[[ Working data, beginning ]]
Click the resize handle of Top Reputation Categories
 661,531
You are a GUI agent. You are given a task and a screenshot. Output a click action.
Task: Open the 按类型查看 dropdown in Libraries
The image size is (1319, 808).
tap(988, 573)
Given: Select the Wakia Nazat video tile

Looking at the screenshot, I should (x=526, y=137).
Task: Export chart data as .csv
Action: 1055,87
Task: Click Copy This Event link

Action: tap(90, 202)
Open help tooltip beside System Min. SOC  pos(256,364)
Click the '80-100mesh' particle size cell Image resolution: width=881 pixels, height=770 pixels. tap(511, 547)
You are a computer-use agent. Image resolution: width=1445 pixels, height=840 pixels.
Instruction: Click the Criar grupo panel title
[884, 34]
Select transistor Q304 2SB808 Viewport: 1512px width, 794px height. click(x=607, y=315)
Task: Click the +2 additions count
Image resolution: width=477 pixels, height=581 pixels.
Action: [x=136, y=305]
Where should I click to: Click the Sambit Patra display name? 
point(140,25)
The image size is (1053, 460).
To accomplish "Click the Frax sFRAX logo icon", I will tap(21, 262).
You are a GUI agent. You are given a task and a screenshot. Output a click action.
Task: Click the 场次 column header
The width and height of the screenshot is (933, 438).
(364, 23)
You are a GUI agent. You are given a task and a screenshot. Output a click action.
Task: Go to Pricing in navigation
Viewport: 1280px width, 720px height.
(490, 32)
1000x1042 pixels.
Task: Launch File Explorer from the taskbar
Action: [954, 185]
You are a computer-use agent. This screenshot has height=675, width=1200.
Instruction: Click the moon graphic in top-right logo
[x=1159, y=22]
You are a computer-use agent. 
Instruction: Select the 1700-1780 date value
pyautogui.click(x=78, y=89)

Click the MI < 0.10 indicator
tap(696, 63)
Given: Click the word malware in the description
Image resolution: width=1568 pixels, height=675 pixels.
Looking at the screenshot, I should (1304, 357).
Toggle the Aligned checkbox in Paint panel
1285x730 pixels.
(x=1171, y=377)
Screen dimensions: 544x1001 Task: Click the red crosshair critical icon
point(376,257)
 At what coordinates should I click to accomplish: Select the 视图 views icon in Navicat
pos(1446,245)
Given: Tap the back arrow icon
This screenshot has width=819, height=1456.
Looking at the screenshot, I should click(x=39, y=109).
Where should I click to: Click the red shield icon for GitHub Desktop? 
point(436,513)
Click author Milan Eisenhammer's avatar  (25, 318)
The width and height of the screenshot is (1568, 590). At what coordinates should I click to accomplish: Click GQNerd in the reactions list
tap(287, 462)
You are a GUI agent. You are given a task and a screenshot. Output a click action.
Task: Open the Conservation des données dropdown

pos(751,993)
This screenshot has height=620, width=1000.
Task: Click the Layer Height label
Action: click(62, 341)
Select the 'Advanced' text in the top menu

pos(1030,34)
[[ Working data, end ]]
* _Exercise prompt_
After reading each line of the data, give only the number of lines that include the word "computer".

* _Response to the exercise_
3